Fix duplicate sites from incorrect Wyckoff position and add builder validation#69
Merged
Fix duplicate sites from incorrect Wyckoff position and add builder validation#69
Conversation
The Mg coordinate [0.23, 0.92, 0.09] sat on the 96i general position in F-43m, generating pairs of atoms 0.14 A apart inside the same S tetrahedron. This produced 384 duplicate type 2 sites with identical vertex/reference atoms. Replace with [0.77, 0.585, 0.585] which sits on the 48h special position, giving the correct 384 unique type 2 sites with no duplicates. Closes #68
Pre-build: check reference structure for same-species atom pairs closer than min_atom_distance (default 0.5 A). Raises ValueError with instructions to disable via .with_min_atom_distance(0). Post-build: check for duplicate PolyhedralSite (by vertex_indices) or DynamicVoronoiSite (by reference_indices). Raises ValueError. Does not apply to VoronoiSite or SphericalSite. Part of #68
Use indices_for_species from tools.py instead of inline list comprehension. Remove assert in favour of caller guard. Reject negative min_atom_distance values. Add explicit VoronoiSite and SphericalSite handling in _validate_unique_sites. Update build() docstring with new ValueError cases. Remove unit assumption from distance threshold (uses lattice units, not necessarily angstroms).
There was a problem hiding this comment.
Pull request overview
Fixes a known argyrodite reference-structure issue that produced duplicate sites, and adds TrajectoryBuilder validation to detect (and optionally prevent) similar problems early.
Changes:
- Correct Mg (type 2) reference coordinate to a 48h Wyckoff position across tests/docs/benchmarks to eliminate duplicate type-2 sites.

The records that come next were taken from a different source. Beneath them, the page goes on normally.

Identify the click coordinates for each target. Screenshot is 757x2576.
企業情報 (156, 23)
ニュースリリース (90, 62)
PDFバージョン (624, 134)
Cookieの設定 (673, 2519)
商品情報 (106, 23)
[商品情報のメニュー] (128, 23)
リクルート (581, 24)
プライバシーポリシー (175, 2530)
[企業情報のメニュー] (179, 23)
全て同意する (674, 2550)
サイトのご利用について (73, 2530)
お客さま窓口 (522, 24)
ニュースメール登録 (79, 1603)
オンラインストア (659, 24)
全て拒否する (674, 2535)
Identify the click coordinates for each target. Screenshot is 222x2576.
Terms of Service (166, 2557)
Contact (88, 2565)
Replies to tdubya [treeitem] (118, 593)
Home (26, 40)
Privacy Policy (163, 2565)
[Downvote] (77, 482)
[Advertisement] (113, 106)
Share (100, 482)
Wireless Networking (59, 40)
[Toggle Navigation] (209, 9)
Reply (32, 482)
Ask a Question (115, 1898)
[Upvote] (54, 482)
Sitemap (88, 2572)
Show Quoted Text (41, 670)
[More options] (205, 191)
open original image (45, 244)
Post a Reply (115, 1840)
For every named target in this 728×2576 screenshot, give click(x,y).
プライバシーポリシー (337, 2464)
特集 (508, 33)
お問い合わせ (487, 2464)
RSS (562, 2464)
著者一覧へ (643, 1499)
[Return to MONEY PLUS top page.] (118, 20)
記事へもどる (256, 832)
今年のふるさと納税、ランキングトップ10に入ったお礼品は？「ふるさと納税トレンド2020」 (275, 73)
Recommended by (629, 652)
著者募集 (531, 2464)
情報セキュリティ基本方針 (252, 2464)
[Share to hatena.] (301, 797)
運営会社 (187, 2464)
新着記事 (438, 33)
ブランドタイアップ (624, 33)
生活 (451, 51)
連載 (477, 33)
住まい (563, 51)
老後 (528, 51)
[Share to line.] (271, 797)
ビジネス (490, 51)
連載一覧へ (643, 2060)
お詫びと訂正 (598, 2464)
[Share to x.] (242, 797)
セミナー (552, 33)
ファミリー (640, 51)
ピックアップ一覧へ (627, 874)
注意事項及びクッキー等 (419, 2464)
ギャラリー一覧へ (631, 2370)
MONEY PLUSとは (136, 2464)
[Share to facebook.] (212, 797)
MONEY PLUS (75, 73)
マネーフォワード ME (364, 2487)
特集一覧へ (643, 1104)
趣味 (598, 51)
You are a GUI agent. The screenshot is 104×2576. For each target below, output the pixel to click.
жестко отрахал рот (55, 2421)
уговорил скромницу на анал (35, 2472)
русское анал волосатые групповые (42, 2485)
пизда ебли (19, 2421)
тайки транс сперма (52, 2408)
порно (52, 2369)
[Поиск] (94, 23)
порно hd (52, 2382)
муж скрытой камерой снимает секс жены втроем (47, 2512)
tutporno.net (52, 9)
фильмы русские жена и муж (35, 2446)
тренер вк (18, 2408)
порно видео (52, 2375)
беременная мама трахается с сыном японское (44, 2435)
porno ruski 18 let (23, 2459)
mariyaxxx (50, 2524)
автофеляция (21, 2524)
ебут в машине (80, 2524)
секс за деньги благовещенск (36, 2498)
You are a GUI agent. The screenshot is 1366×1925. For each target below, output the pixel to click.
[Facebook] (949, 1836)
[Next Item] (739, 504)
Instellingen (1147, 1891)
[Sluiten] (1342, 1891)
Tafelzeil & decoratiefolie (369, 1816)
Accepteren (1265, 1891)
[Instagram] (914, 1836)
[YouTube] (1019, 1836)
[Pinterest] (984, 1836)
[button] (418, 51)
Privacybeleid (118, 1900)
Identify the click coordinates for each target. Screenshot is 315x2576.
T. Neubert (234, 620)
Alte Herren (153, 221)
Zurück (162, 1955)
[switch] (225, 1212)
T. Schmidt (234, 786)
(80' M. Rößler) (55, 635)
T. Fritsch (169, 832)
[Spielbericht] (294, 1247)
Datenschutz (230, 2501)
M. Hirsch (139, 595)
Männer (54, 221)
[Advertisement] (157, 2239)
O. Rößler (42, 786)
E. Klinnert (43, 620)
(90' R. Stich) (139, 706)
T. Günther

- Add TrajectoryBuilder validation: a pre-build same-species minimum-distance check (configurable via
with_min_atom_distance) and a post-build duplicate-site check for reference-index-defined site types. - Add new test coverage and validation/benchmark scripts for the decoupling work and the duplicate-site regression.
Reviewed changes
Copilot reviewed 11 out of 11 changed files in this pull request and generated 3 comments.
Show a summary per file
| File | Description |
|---|---|
site_analysis/builders.py |
Adds builder-level validation knobs and checks (pre-build atom-distance; post-build duplicate-site detection). |
tests/test_builders.py |
Updates builder reset test to mock validation calls and adds a dedicated validation test suite. |
tests/test_numba_validation.py |
Updates argyrodite reference Mg coordinate used in validation runs. |
tests/benchmark_dynamic_voronoi.py |
Updates argyrodite reference Mg coordinate used in benchmarks. |
tests/benchmark_containment.py |
Updates argyrodite reference Mg coordinate used in benchmarks. |
tests/validate_decoupling.py |
New script to run/compare full argyrodite analyses across site types for correctness + timing. |
tests/benchmark_before_after.py |
New before/after benchmark script for decoupling performance checks on real MD data. |
tests/benchmark_all_site_types.py |
New benchmark script to time per-frame assignment across all four site types. |
docs/source/tutorials/residence_times_and_transitions.md |
Updates tutorial reference coordinate for Mg (type 2) and annotates Wyckoff position. |
docs/source/tutorials/argyrodite_site_definitions.ipynb |
Updates notebook to corrected Mg coordinate and clears execution outputs. |
docs/scripts/generate_notebooks.py |
Keeps generated notebook/tutorial content in sync with corrected Mg coordinate. |
Comments suppressed due to low confidence (1)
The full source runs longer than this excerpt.